An aunt of mine (not LDS) just passed away from lung cancer, but she smoked.  The only thing I learned is that every medical case is unique and that unexpected things can happen.  My aunt got her diagnosis and was given only a few months to live, but she lived another 2.5 years.  Amazingly, she lived by herself independently in a big house, with some help from her children and church friends (like grocery shopping and mowing the lawn), and except for occasional fatigue her quality of life was not really that bad.  Actually, it wasn't the cancer that killed her.  She went out on her porch to smoke a cigarette and slipped and fell and got banged up really bad, and she passed away a few days later.

 

I really didn't know how to handle my aunt, because I really loved her.  I finally just decided to spend as much time as possible with her and focus on daily activities.  That seemed to be the best strategy, because when she finally passed my grief was very manageable.  I didn't even go to the funeral.  She lived two time zones away and I decided I would spend all my travel time visiting her while she was still alive.

 

Do not worry about the nature of your own passing.  Matthew 6:34 says, "Therefore do not worry about tomorrow, for tomorrow will worry about itself. Each day has enough trouble of its own."  I like the KJV even better: "Take therefore no thought for the morrow: for the morrow shall take thought for the things of itself.
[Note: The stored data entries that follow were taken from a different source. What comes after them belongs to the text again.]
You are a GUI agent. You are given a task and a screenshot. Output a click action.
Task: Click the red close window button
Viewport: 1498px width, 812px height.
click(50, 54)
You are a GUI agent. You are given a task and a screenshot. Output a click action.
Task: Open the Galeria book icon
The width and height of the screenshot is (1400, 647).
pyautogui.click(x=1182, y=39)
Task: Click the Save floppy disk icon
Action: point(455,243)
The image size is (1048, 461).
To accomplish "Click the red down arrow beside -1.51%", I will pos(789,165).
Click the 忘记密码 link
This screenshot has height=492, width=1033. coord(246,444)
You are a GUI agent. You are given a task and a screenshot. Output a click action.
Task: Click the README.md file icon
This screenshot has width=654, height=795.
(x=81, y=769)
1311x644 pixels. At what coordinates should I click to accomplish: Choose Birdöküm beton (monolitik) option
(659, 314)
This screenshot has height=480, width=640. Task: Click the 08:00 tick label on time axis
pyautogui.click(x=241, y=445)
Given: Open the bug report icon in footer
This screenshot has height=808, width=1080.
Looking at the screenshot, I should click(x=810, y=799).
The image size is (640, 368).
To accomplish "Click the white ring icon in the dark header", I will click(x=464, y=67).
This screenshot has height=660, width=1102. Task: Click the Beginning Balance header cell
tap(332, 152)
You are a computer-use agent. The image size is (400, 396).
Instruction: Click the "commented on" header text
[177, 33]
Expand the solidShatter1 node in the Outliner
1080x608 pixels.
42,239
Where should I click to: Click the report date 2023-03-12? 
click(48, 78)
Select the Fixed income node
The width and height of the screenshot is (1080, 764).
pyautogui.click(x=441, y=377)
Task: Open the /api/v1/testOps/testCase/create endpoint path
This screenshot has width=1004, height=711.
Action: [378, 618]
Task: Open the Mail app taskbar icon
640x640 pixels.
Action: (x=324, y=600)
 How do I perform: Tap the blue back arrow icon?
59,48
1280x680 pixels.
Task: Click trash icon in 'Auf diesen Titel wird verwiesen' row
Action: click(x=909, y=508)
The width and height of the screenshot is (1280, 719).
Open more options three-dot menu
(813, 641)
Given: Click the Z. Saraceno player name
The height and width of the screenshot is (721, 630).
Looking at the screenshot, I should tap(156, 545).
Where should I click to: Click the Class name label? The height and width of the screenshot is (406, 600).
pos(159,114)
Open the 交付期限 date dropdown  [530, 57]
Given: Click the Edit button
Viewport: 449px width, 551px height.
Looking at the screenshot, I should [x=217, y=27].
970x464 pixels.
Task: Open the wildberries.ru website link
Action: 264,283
Sufficient unto the day is the evil thereof."  

 

Your RS friends will be able to help you most if you are totally honest about what you need.  Work on staying connected to the people around you, because that will be a source of strength to you.

 

Finally, I must say that I have hit several points in my life where I thought everything was lost and hopeless.  It wasn't.  Not by a long shot.  Your husband's medical condition certainly is stressful and sad, and your life will probably change a lot.  Be open to the possibility that this change may not be as hard as you might think now, and that your own life may still have many wonderful things ahead.

 

As I have said in other posts here, being strong in the face of adversity is one of God's greatest gifts.  It will bless you, your husband, and everyone around you.  

 

Wishing you strength for your journey.  Don't walk it alone.

Unfortunately i have little to no experience with this, will be praying for ya, and best wishes to you and your husband.